> **DOCUMENT SECTION**:
Hi,
I need an advice about the best approach for my problem.
With ManifoldCF I am indexing documents from the filesystem to ES. I gather the metadata and the content of each document. So far this works great, but for my further analysis I need to run a tokenizer and stemmer on the content field. As far as I know I cannot retrieve tokens from ES easily. On stackoverflow the Term Vector API has been mentioned but I guess it is not appropriate for larger data sets. http://stackoverflow.com/questions/13404722/retrieve-analyzed-tokens-from-elasticsearch-documents
A document stored in ES looks like the following:
GET elastic/_search
"_index": "elastic",
"_type": "documents",
"_id": "file:/path/to/file/test.pdf",
"_source": {
"created": "Mon Jan 20 11:50:35 CET 2014",
"uri": "/path/to/file/test.pdf",
"modified": "2015-10-23T10:46:40.000+0000",
"indexed": "2016-03-25T17:05:37.241+0000",
"mimetype": "application/pdf",
"content": "Extracted text from the document"
My idea was to utilize Apache Spark, retrieve the ES index, do the text processing and write the updates back to ES. For my use case the tokens could override the "content" field or be stored in a new "tokens" field.
I found a similar request in this discussion board ( Updating an existing index using spark ) and also implemented the StanfordCoreNLP in Spark according to http://stackoverflow.com/questions/30222559/simplest-method-for-text-lemmatization-in-scala-and-spark.
Below is my code but I don't know how to make the writeTokensToES function work.
I thought I can iterate through the RDD, call the writeTokensToES function each time and write the tokens to ES.
Anyway I am not experienced in Spark/Scala so I reach my limits here. Is there an easier way to extract the tokens or should I try to make it work somehow?
import org.apache.spark._
import org.apache.spark.rdd.RDD
import scala.collection.mutable.ArrayBuffer
import org.elasticsearch.spark._
import org.elasticsearch.spark.rdd._
import edu.stanford.nlp.pipeline._
import edu.stanford.nlp.ling.CoreAnnotations._
import scala.collection.JavaConversions._
import java.util.Properties
import java.io.File
object Stemming {
def main(args: Array[String]) {
val conf = new SparkConf() .setMaster("local[*]") .setAppName("SparkLemma")

> **WHAT YOU NEED TO DO**:
(A) From the forum post on tokenizing Elasticsearch content with Spark, list every field name that appears under "_source" in the sample stored document.
(B) Pick up the forum post on tokenizing Elasticsearch content with Spark and continue it from its final line.

> **DATASET EXTRACT**:
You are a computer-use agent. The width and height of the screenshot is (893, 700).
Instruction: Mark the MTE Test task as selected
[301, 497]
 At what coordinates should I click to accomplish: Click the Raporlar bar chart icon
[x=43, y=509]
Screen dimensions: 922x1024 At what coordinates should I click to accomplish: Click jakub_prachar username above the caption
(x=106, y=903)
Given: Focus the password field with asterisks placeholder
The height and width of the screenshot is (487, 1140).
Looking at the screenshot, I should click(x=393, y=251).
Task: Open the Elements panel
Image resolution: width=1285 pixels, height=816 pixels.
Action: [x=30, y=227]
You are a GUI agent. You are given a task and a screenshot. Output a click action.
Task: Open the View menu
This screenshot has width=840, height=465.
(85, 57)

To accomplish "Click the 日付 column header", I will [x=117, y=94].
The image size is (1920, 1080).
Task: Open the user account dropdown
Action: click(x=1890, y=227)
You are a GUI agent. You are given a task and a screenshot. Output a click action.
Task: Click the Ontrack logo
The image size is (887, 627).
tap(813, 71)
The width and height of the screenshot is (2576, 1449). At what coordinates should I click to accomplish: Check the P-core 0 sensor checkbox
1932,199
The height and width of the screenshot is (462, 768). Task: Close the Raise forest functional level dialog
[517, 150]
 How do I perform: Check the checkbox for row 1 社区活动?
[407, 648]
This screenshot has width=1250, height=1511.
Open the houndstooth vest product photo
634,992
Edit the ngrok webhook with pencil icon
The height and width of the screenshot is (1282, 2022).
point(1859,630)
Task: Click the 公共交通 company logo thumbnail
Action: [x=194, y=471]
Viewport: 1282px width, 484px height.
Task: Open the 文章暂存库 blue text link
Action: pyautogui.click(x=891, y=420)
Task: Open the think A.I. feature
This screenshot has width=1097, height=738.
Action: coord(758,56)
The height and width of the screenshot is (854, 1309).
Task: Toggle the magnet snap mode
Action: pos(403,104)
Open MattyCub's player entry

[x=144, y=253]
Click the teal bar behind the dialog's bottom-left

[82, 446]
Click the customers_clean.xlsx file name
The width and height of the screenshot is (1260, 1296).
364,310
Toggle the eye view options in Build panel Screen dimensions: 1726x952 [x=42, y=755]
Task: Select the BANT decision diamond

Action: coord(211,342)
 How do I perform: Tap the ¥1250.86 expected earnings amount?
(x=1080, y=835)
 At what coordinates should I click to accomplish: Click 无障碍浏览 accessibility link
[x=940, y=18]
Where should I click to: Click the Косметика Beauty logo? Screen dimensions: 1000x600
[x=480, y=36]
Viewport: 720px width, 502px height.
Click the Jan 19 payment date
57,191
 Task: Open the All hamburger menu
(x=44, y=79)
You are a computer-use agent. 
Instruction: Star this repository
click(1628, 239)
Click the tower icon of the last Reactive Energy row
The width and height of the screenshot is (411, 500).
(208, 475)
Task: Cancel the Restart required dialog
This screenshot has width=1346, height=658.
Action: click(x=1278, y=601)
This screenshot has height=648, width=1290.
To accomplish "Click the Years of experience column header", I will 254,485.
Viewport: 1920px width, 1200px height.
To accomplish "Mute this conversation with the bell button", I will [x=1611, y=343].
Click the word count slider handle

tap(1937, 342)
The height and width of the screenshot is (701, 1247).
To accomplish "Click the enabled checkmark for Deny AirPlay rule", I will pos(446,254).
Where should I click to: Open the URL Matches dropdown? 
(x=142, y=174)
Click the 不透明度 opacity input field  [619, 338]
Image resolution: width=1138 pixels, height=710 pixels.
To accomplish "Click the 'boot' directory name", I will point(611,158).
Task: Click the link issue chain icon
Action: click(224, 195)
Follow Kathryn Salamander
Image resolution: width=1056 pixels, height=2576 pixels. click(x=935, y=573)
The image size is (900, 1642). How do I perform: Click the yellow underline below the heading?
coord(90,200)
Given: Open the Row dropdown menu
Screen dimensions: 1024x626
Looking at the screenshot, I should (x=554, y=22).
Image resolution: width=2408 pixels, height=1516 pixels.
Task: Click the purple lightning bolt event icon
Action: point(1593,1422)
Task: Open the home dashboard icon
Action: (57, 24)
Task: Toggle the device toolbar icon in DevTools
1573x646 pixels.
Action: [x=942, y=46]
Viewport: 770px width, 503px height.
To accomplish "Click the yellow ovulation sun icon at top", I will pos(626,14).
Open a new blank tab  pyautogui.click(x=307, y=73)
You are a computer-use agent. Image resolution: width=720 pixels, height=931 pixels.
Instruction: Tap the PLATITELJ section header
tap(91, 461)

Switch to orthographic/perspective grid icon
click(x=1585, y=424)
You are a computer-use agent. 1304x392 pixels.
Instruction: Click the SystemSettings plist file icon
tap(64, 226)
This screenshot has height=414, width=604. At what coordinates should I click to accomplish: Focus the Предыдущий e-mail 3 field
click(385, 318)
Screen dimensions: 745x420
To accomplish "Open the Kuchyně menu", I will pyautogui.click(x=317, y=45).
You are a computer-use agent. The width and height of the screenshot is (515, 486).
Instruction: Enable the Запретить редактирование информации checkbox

> **THE ANSWERS**:
(A) created, uri, modified, indexed, mimetype, content

(B)
.set("es.nodes", "hadoop-m:9200" )
.set("es.write.operation", "upsert")
.set("es.mapping.id", "id")
val esIndex = "index/type"
val sc = new SparkContext(conf)
// Read data from ES
val esRDD = sc.esRDD(esIndex)
val stopWords = sc.broadcast(scala.io.Source.fromFile("stopwords.txt").getLines().toSet).value
def createNLPPipeline(): StanfordCoreNLP = {
val props = new Properties()
props.put("annotators", "tokenize, ssplit, pos, lemma")
new StanfordCoreNLP(props)
}
def plainTextToLemmas(text: String, stopWords: Set[String], pipeline: StanfordCoreNLP) : Seq[String] = {
val doc = new Annotation(text)
pipeline.annotate(doc)
val lemmas = new ArrayBuffer[String]()
val sentences = doc.get(classOf[SentencesAnnotation])
for (sentence <- sentences;
token <- sentence.get(classOf[TokensAnnotation])) {
val lemma = token.get(classOf[LemmaAnnotation])
if (lemma.length > 3 && !stopWords.contains(lemma)) {
lemmas += lemma.toLowerCase
}
}
lemmas
}
val lemmatized: RDD[Seq[String]] = plainText.mapPartitions(strings => {
val pipeline = createNLPPipeline()
strings.map{case(id, content) => plainTextToLemmas(content, stopWords, pipeline)}
})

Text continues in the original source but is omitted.